_The data_
►
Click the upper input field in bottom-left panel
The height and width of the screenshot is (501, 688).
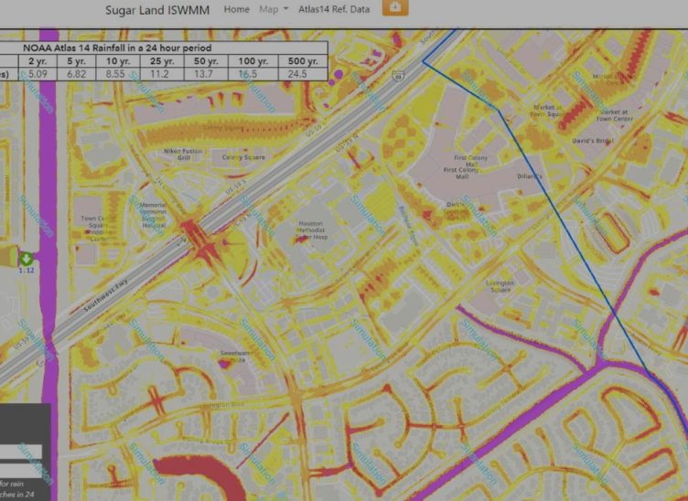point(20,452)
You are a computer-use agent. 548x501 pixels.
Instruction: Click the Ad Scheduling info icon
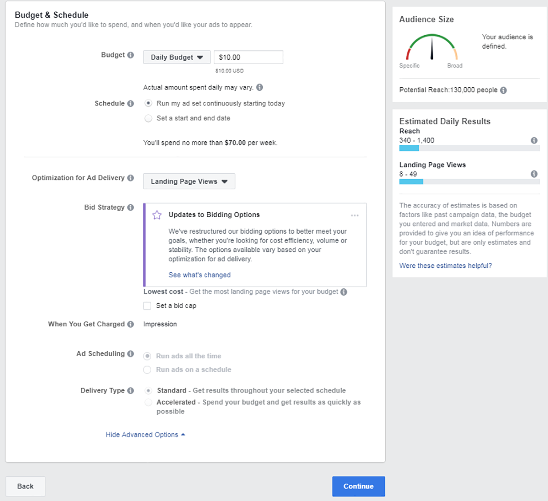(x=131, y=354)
◄
►
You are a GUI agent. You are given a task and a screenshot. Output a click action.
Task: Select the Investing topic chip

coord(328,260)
◄
►
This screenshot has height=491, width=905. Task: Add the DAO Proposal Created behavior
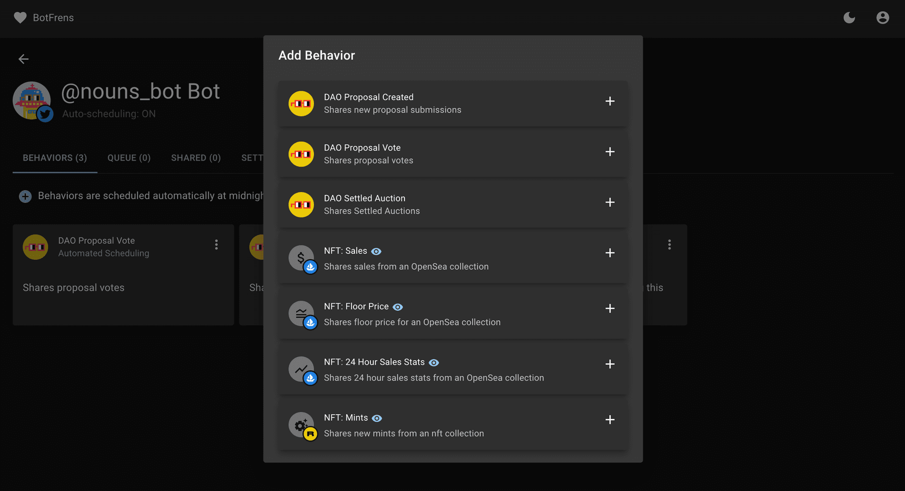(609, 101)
◄
_Problem description_
Among the lines above, return each one holding the string "agent".

_Solution below_
You are a computer-use agent. 548x501 pixels.
You are a GUI agent. You are given a task and a screenshot. Output a click action.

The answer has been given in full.